▸ What to produce: Reproduce the listing below line for line, with no changes.

==========

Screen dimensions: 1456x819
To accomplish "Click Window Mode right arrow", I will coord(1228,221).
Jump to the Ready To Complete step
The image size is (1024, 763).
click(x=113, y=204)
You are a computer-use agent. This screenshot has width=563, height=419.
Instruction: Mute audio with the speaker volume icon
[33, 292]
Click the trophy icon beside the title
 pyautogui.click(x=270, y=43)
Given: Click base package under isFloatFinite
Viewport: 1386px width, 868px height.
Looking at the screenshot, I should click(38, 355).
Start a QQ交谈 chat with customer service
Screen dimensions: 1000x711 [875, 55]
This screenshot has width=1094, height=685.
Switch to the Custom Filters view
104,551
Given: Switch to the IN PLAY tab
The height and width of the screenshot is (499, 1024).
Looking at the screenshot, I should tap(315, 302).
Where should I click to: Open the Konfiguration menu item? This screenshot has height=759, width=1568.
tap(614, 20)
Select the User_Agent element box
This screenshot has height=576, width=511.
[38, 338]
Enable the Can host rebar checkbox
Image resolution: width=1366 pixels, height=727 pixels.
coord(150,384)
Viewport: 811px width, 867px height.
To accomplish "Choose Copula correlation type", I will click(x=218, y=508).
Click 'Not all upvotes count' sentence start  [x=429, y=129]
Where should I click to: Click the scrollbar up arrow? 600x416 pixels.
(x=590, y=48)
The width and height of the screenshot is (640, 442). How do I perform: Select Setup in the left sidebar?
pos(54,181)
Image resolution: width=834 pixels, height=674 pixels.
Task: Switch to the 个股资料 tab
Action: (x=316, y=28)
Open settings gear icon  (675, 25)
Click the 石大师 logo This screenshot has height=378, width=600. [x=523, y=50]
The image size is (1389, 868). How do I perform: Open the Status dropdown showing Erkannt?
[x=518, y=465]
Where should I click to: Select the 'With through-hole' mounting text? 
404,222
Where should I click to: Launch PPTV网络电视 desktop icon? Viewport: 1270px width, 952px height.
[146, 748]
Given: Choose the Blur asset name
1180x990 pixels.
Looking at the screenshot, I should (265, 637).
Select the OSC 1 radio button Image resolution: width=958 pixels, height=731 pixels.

==========

▸ Exercise output:
Screen dimensions: 1456x819
To accomplish "Click Window Mode right arrow", I will coord(1228,221).
Jump to the Ready To Complete step
The image size is (1024, 763).
click(x=113, y=204)
You are a computer-use agent. This screenshot has width=563, height=419.
Instruction: Mute audio with the speaker volume icon
[33, 292]
Click the trophy icon beside the title
 pyautogui.click(x=270, y=43)
Given: Click base package under isFloatFinite
Viewport: 1386px width, 868px height.
Looking at the screenshot, I should click(38, 355).
Start a QQ交谈 chat with customer service
Screen dimensions: 1000x711 [875, 55]
This screenshot has width=1094, height=685.
Switch to the Custom Filters view
104,551
Given: Switch to the IN PLAY tab
The height and width of the screenshot is (499, 1024).
Looking at the screenshot, I should tap(315, 302).
Where should I click to: Open the Konfiguration menu item? This screenshot has height=759, width=1568.
tap(614, 20)
Select the User_Agent element box
This screenshot has height=576, width=511.
[38, 338]
Enable the Can host rebar checkbox
Image resolution: width=1366 pixels, height=727 pixels.
coord(150,384)
Viewport: 811px width, 867px height.
To accomplish "Choose Copula correlation type", I will click(x=218, y=508).
Click 'Not all upvotes count' sentence start  [x=429, y=129]
Where should I click to: Click the scrollbar up arrow? 600x416 pixels.
(x=590, y=48)
The width and height of the screenshot is (640, 442). How do I perform: Select Setup in the left sidebar?
pos(54,181)
Image resolution: width=834 pixels, height=674 pixels.
Task: Switch to the 个股资料 tab
Action: (x=316, y=28)
Open settings gear icon  (675, 25)
Click the 石大师 logo This screenshot has height=378, width=600. [x=523, y=50]
The image size is (1389, 868). How do I perform: Open the Status dropdown showing Erkannt?
[x=518, y=465]
Where should I click to: Select the 'With through-hole' mounting text? 
404,222
Where should I click to: Launch PPTV网络电视 desktop icon? Viewport: 1270px width, 952px height.
[146, 748]
Given: Choose the Blur asset name
1180x990 pixels.
Looking at the screenshot, I should (265, 637).
Select the OSC 1 radio button Image resolution: width=958 pixels, height=731 pixels.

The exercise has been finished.